Nos objectifs éclatent comme des bulles de savon
Le coronavirus anéantit tous les petits objectifs que l'on se fixe et il faudra s'en accommoder, fait valoir la philosophe Barbara Bleisch dans Tages-Anzeiger :
«Car notre existence est truffée de choses que la professeure de philosophie au MIT de Boston, Kieran Setiya, qualifie de 'téliques' : des activités axées sur une finalité (en grec 'telos') qui entraînera leur accomplissement et donc leur conclusion. ... Le coronavirus va nous faire passer cette marotte. Car beaucoup de nos objectifs se trouvent reportés à plus tard - quand ils ne sont pas tout bonnement annulés. Et il est difficile de se donner de nouveaux objectifs, car qui sait de quoi la semaine prochaine, le mois prochain seront faits ? Nous allons devoir apprendre à apprécier à leur juste valeur les activités moins orientées vers un but.»

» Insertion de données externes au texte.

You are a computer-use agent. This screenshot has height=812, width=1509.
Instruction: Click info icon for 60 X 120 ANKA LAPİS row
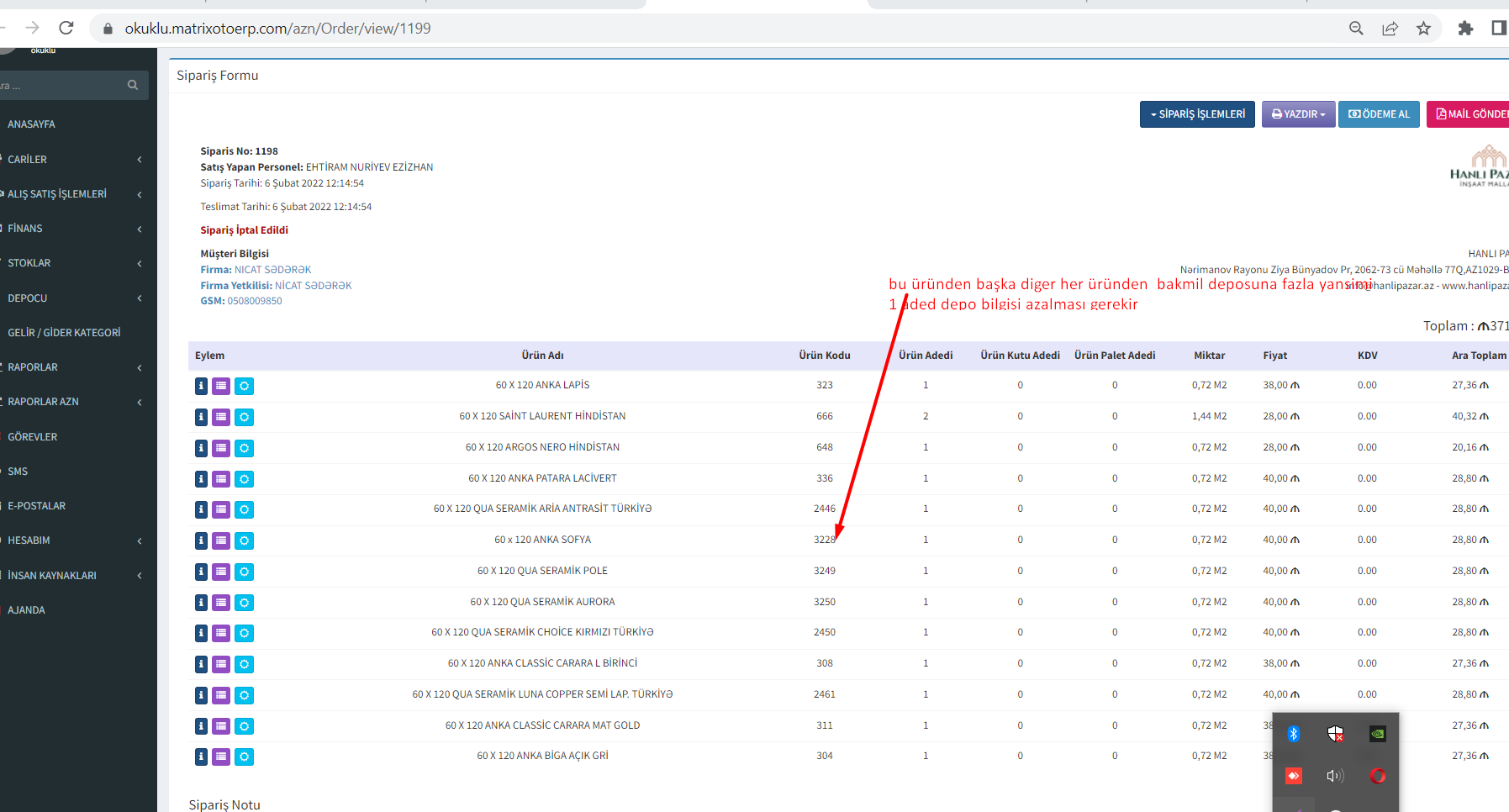tap(201, 386)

Une soif d'infos inassouvissable
A suivre à la seconde près les dernières annonces, on risque aussi de tomber malade, met en garde The Times :
«Nous sommes assoiffés de nouvelles, et l'on espère que celles-ci nous apportent des réponses, et que ces réponses nous soient d'un secours. Nous croyons que nous armer d'informations nous donnera un sentiment de contrôle ; l'information, c'est le pouvoir, nous a-t-on toujours ressassé. Mais se gargariser d'informations n'apaisera en rien nos angoisses. ... C'est aussi efficace que boire de l'eau salée pour étancher notre soif : si l'on en conçoit un réconfort initial, à terme, la soif est encore plus lancinante. ... Nombreux sont ceux qui s'isolent des autres pour préserver leur santé physique ; pour notre santé mentale, nous serions bien inspirés d'installer un cordon sanitaire entre nous et l'information diffusée 24 heures sur 24.»

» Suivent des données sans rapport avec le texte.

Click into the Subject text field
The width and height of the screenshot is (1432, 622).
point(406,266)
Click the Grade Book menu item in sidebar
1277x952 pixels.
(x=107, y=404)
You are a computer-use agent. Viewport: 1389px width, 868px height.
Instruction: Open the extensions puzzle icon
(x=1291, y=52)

Lire, mais sans passer par Amazon
L'isolement imposé ouvre un boulevard aux assoiffés de lecture, se réjouit le blogueur et éditeur François Gèze sur Mediapart, qui conseille toutefois aux lecteurs d'observer quelques règles :
«Les librairies sont fermées. … Alors même que, sans les librairies de création, dont les responsables jouent un rôle essentiel pour faire connaître les idées neuves comme les innovations littéraires, de tels livres ne peuvent avoir ni visibilité ni audience. Avec la crise actuelle, il faut donc acheter en ligne les livres qui vous intéressent. Je vous invite à ne surtout pas les acheter chez Amazon (bouh !), mais sur les sites de vente en ligne des libraires indépendants. … Merci de faire largement circuler cette information. Ce sera aussi un important geste de soutien à ces librairies dont l'existence même est gravement menacée par la crise actuelle.»

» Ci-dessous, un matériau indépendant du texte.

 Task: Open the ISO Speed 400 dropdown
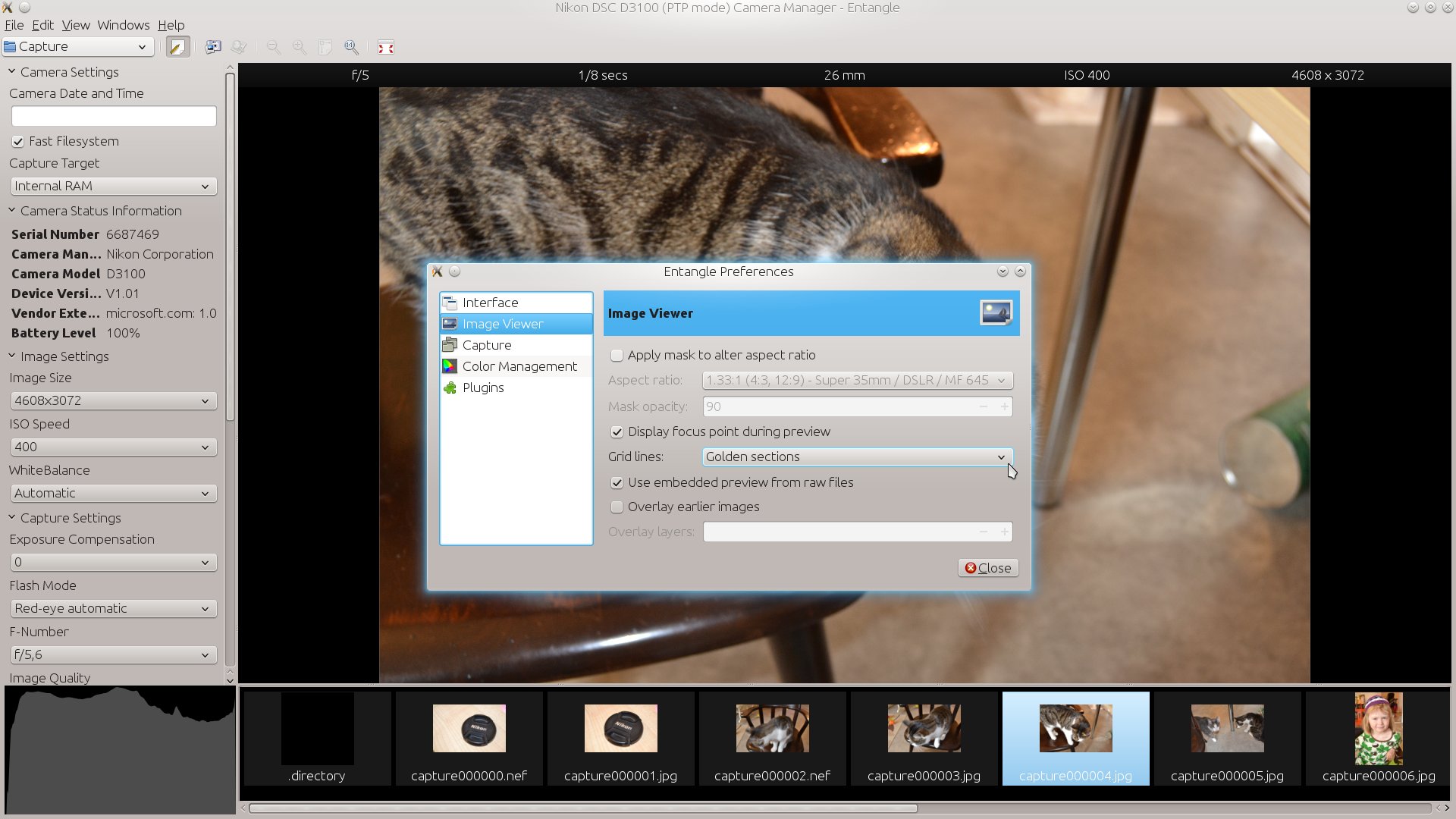[x=114, y=447]
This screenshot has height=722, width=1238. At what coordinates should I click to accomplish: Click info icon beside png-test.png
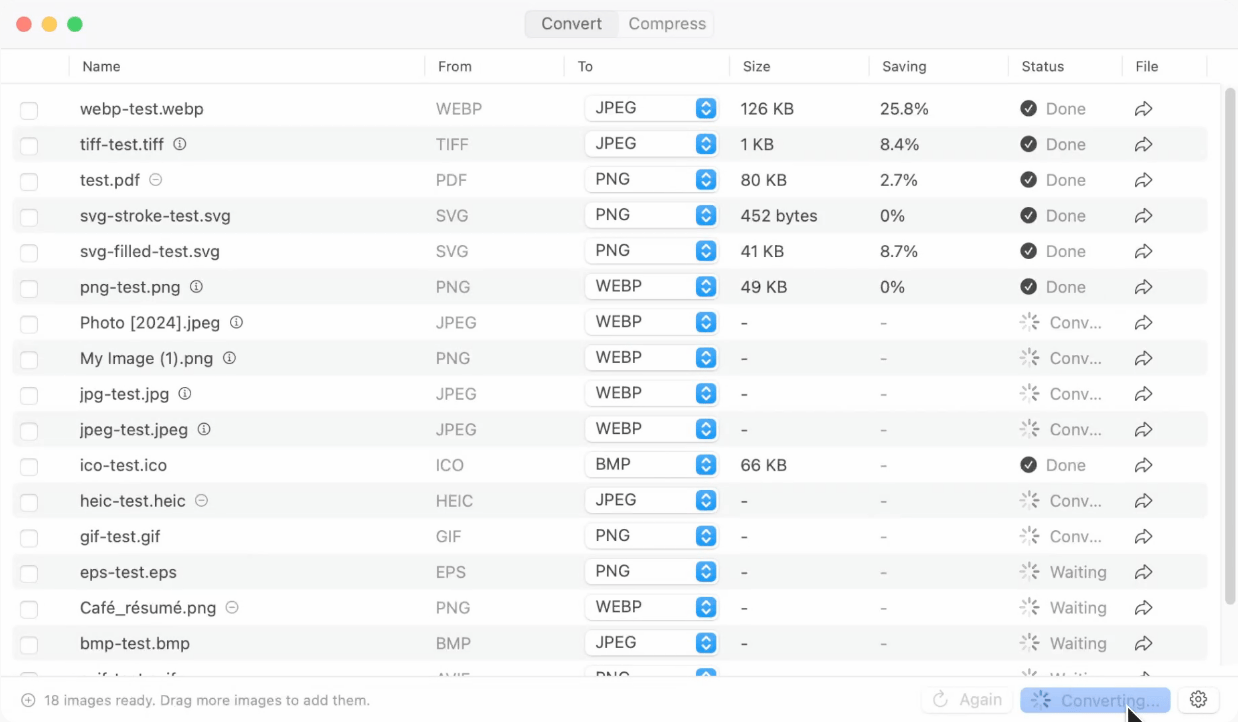click(x=196, y=287)
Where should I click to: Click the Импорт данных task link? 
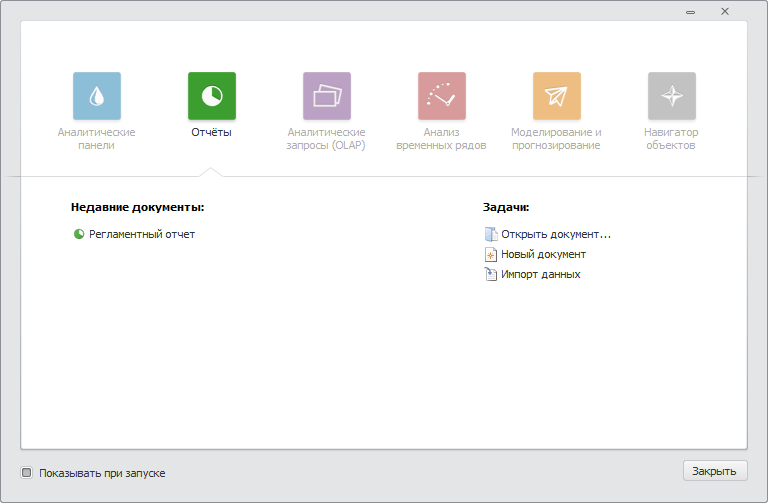coord(541,274)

L'art via Internet comme vecteur d'entraide
Grâce à Internet et aux réseaux sociaux, nous n'allons pas dépérir culturellement, souligne Milliyet, en nous appelant à honorer cette offre :
«Les livres, les téléfilms et les séries sont nos meilleurs amis du moment. Les réseaux sociaux vivent actuellement leur heure la plus efficace et la plus utile. Car ils permettent à l'art de nous toucher de sa grâce et de nous dire : 'Nous ne sommes pas seuls, nous sommes encore et toujours unis par un lien'. ... Et pourquoi ne verrait-on pas émerger des manifestations payantes avec des billets ? ... On pourrait alors parler de solidarité mutuelle, car il va de soi que ces gens qui ont dû annuler leurs concerts et leurs pièces de théâtre se trouvent privés de leurs revenus.»